OBJECTIVE:
Rename "screenshot" to "page" in the records below, and copy out the lines again with everything else unchanged.

* START DATA SUPPLIED *

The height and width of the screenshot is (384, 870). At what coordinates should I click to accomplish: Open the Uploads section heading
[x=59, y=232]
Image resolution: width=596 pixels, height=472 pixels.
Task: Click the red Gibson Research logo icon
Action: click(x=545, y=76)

* END DATA SUPPLIED *

TASK RESPONSE:
The height and width of the page is (384, 870). At what coordinates should I click to accomplish: Open the Uploads section heading
[x=59, y=232]
Image resolution: width=596 pixels, height=472 pixels.
Task: Click the red Gibson Research logo icon
Action: click(x=545, y=76)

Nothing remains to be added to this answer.